EXERCISE INSTRUCTIONS:
The job is to output each record again, character for character.

### DATA TO PROCESS

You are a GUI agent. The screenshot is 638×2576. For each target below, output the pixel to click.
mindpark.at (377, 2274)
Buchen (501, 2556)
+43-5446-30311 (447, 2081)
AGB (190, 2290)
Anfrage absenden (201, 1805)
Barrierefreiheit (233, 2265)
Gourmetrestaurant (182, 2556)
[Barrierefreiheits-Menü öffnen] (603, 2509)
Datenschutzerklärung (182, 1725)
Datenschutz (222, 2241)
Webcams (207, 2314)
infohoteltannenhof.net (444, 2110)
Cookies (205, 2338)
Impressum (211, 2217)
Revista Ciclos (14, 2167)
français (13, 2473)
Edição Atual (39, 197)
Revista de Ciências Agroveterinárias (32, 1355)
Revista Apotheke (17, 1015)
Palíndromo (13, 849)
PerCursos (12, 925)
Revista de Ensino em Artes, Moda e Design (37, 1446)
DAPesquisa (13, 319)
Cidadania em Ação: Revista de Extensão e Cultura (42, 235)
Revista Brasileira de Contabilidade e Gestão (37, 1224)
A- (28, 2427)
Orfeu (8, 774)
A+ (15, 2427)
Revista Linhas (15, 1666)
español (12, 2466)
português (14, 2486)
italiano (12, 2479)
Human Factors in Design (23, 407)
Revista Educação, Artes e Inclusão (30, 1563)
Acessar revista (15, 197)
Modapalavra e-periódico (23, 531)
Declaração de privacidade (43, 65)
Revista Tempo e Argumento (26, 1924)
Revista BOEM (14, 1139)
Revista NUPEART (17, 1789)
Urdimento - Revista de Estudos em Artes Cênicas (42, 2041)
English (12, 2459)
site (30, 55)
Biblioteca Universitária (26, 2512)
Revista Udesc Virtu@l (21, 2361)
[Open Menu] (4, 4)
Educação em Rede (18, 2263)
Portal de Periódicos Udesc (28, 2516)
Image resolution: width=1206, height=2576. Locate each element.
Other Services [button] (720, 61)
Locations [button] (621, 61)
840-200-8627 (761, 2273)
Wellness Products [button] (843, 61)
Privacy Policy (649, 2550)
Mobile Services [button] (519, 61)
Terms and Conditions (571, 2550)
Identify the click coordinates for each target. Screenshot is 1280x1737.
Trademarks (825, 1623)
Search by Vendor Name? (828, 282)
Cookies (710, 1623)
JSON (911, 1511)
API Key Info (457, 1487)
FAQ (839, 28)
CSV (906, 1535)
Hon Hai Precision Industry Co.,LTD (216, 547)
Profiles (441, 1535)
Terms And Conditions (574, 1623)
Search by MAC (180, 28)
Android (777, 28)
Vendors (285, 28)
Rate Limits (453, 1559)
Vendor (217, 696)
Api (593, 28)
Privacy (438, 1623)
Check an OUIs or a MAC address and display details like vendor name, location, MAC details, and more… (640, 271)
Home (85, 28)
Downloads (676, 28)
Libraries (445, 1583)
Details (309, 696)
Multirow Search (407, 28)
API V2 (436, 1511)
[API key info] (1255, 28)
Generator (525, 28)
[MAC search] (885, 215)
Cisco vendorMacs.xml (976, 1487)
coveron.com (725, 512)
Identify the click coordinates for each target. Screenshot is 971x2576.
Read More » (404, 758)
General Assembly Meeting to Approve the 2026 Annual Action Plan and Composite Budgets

######

SOLUTION TO THE PROBLEM:
You are a GUI agent. The screenshot is 638×2576. For each target below, output the pixel to click.
mindpark.at (377, 2274)
Buchen (501, 2556)
+43-5446-30311 (447, 2081)
AGB (190, 2290)
Anfrage absenden (201, 1805)
Barrierefreiheit (233, 2265)
Gourmetrestaurant (182, 2556)
[Barrierefreiheits-Menü öffnen] (603, 2509)
Datenschutzerklärung (182, 1725)
Datenschutz (222, 2241)
Webcams (207, 2314)
infohoteltannenhof.net (444, 2110)
Cookies (205, 2338)
Impressum (211, 2217)
Revista Ciclos (14, 2167)
français (13, 2473)
Edição Atual (39, 197)
Revista de Ciências Agroveterinárias (32, 1355)
Revista Apotheke (17, 1015)
Palíndromo (13, 849)
PerCursos (12, 925)
Revista de Ensino em Artes, Moda e Design (37, 1446)
DAPesquisa (13, 319)
Cidadania em Ação: Revista de Extensão e Cultura (42, 235)
Revista Brasileira de Contabilidade e Gestão (37, 1224)
A- (28, 2427)
Orfeu (8, 774)
A+ (15, 2427)
Revista Linhas (15, 1666)
español (12, 2466)
português (14, 2486)
italiano (12, 2479)
Human Factors in Design (23, 407)
Revista Educação, Artes e Inclusão (30, 1563)
Acessar revista (15, 197)
Modapalavra e-periódico (23, 531)
Declaração de privacidade (43, 65)
Revista Tempo e Argumento (26, 1924)
Revista BOEM (14, 1139)
Revista NUPEART (17, 1789)
Urdimento - Revista de Estudos em Artes Cênicas (42, 2041)
English (12, 2459)
site (30, 55)
Biblioteca Universitária (26, 2512)
Revista Udesc Virtu@l (21, 2361)
[Open Menu] (4, 4)
Educação em Rede (18, 2263)
Portal de Periódicos Udesc (28, 2516)
Image resolution: width=1206, height=2576. Locate each element.
Other Services [button] (720, 61)
Locations [button] (621, 61)
840-200-8627 (761, 2273)
Wellness Products [button] (843, 61)
Privacy Policy (649, 2550)
Mobile Services [button] (519, 61)
Terms and Conditions (571, 2550)
Identify the click coordinates for each target. Screenshot is 1280x1737.
Trademarks (825, 1623)
Search by Vendor Name? (828, 282)
Cookies (710, 1623)
JSON (911, 1511)
API Key Info (457, 1487)
FAQ (839, 28)
CSV (906, 1535)
Hon Hai Precision Industry Co.,LTD (216, 547)
Profiles (441, 1535)
Terms And Conditions (574, 1623)
Search by MAC (180, 28)
Android (777, 28)
Vendors (285, 28)
Rate Limits (453, 1559)
Vendor (217, 696)
Api (593, 28)
Privacy (438, 1623)
Check an OUIs or a MAC address and display details like vendor name, location, MAC details, and more… (640, 271)
Home (85, 28)
Downloads (676, 28)
Libraries (445, 1583)
Details (309, 696)
Multirow Search (407, 28)
API V2 (436, 1511)
[API key info] (1255, 28)
Generator (525, 28)
[MAC search] (885, 215)
Cisco vendorMacs.xml (976, 1487)
coveron.com (725, 512)
Identify the click coordinates for each target. Screenshot is 971x2576.
Read More » (404, 758)
General Assembly Meeting to Approve the 2026 Annual Action Plan and Composite Budgets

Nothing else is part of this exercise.